What Are We Actually Evaluating When We Say a Belief “Tracks Truth”?

Alex Glaucon

I’ve been thinking about this issue a while. Certainly since grad school. The classic definition of knowledge has been known to be unsatisfactory for decades - sometimes a justified true belief is just a lucky guess. Attempts to patch JTB have generally been additive – knowledge should be justified true belief plus something.

What I want to explore is what happens if knowledge is simply justified belief. What are the implications, at least for bounded agents, if we drop the truth criteria from our definition of knowledge.

I’ll try and set out below why this is not as shocking as it sounds and why a JB model of knowledge is compatible with the idea of truth. In a future post I’ll set out some of the many advantages this way of thinking about truth has, but today I want to test the underlying principles.

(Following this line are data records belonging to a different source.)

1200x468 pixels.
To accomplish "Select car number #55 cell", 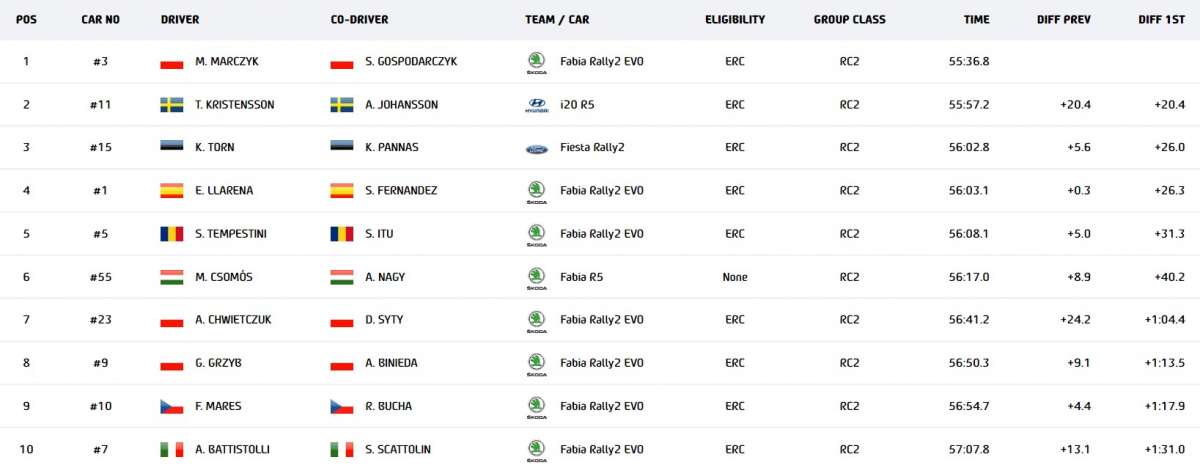I will tap(100, 277).
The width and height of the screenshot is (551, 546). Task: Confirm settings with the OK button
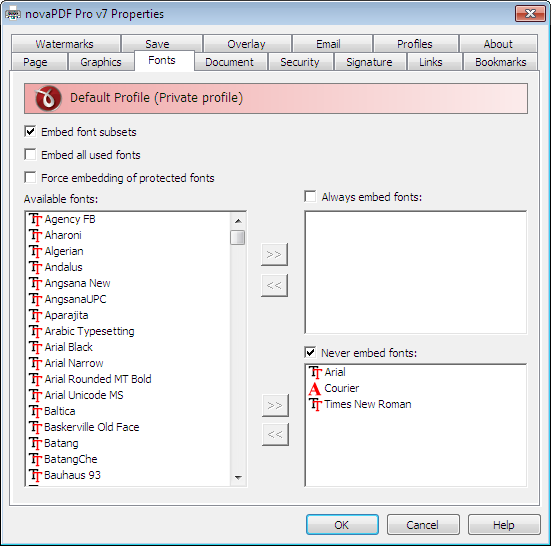pyautogui.click(x=342, y=525)
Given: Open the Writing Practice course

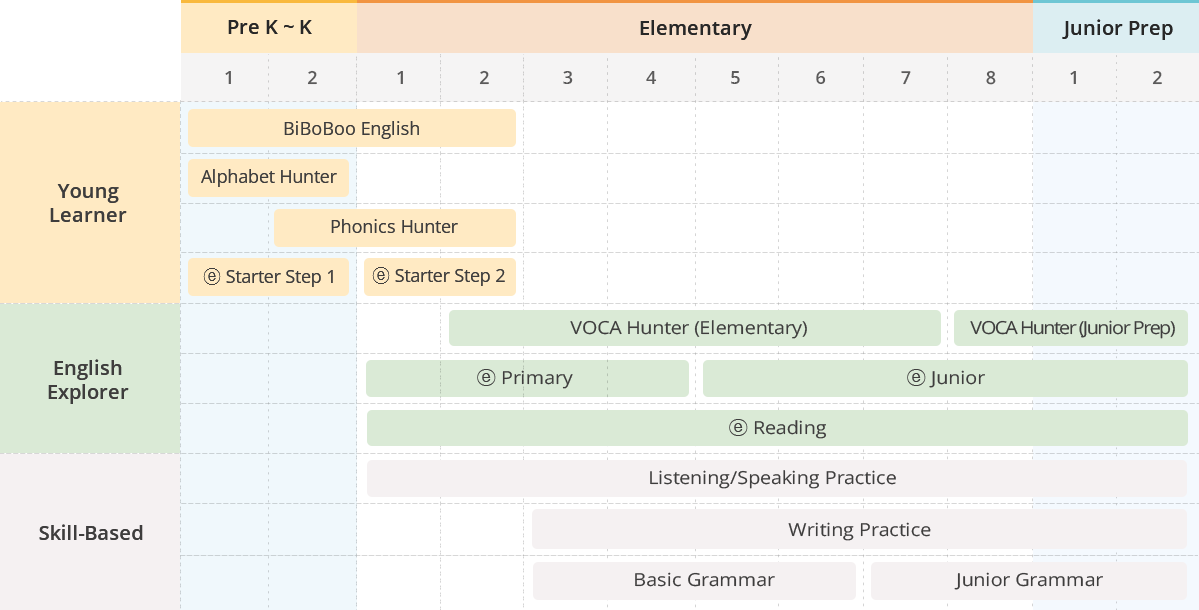Looking at the screenshot, I should click(x=859, y=530).
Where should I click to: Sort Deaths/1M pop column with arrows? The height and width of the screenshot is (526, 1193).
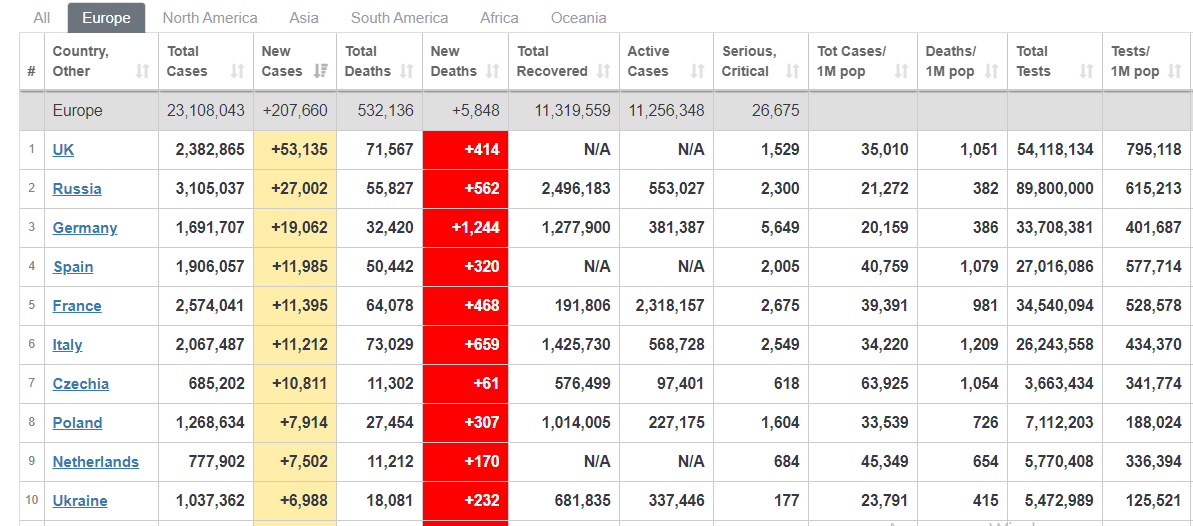tap(991, 71)
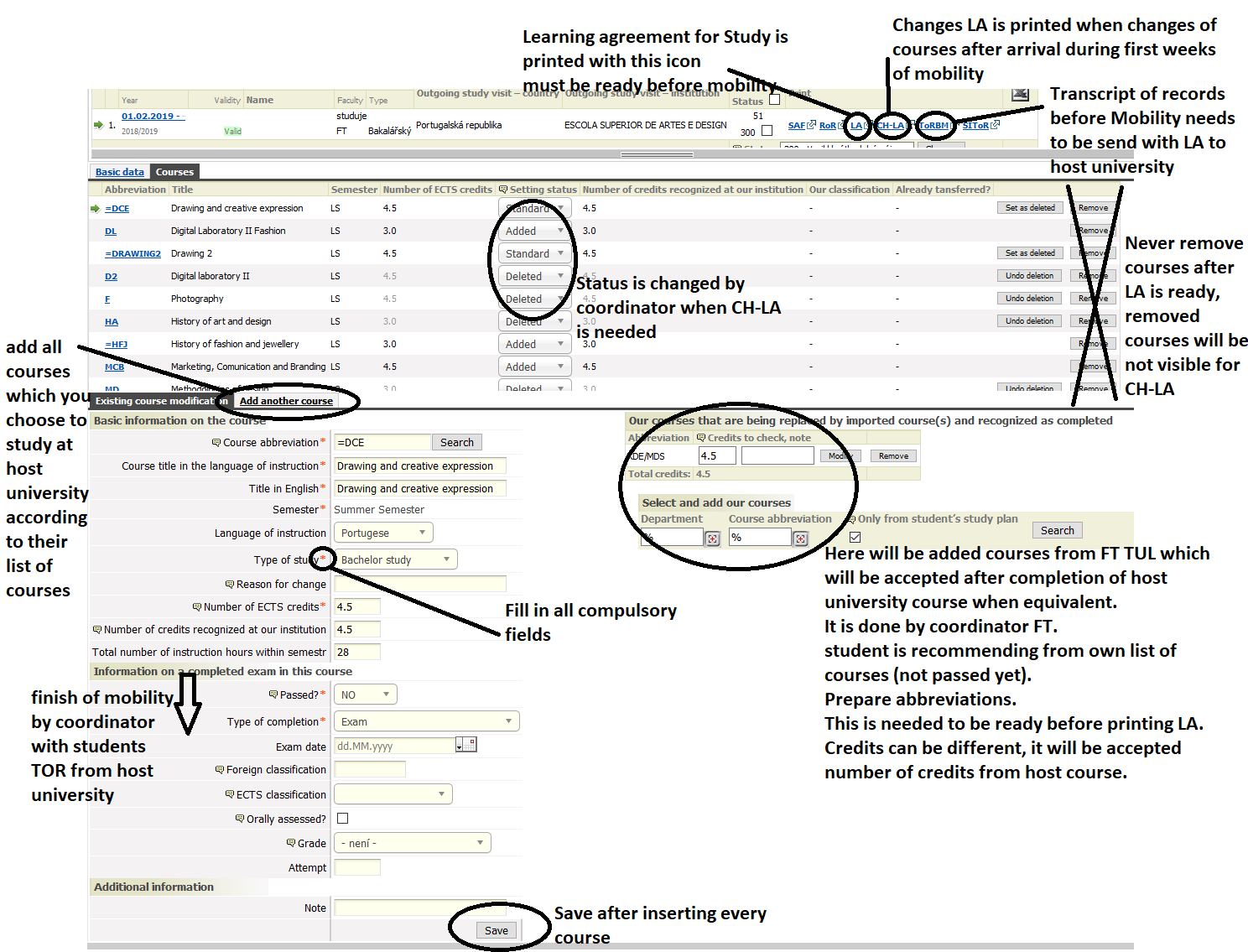Click the Department lookup icon
This screenshot has height=952, width=1248.
713,538
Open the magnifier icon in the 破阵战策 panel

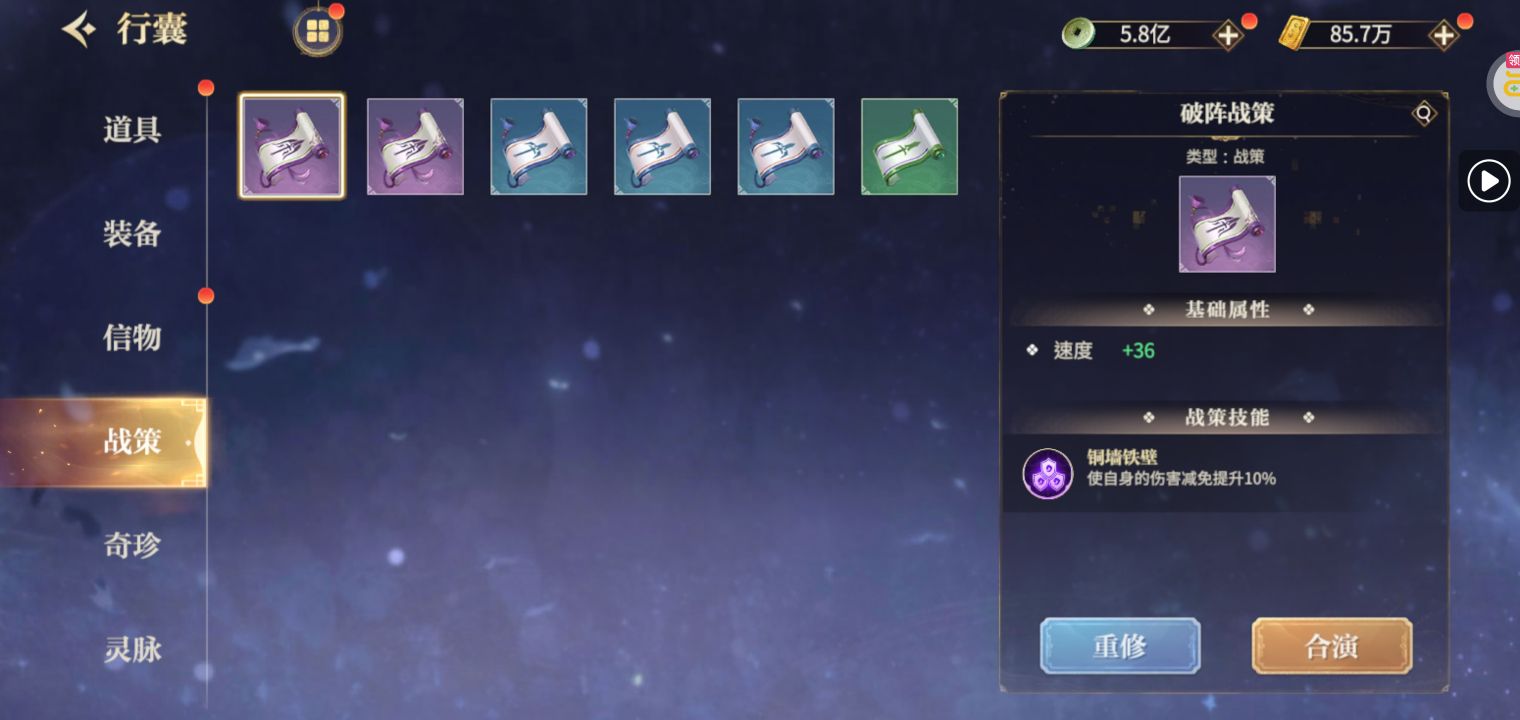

Let’s start from the place that LessWrong puts a lot of weight on - the idea that our beliefs should be truth tracking. But what does truth tracking actually mean? I don’t think it actually means that we are tracking truth. Truth tracking means that we have good epistemic procedures.

Consider another metaphor we use a lot of LessWrong - that we want our maps to correspond to the territory. But this metaphor could be misleading. When it comes to knowledge we don’t actually have access to the truth. It maybe that water is H₂0. We believe that is the case, and we have lots of justification. But if you ask me to do more than this, all I can do is provide further justification.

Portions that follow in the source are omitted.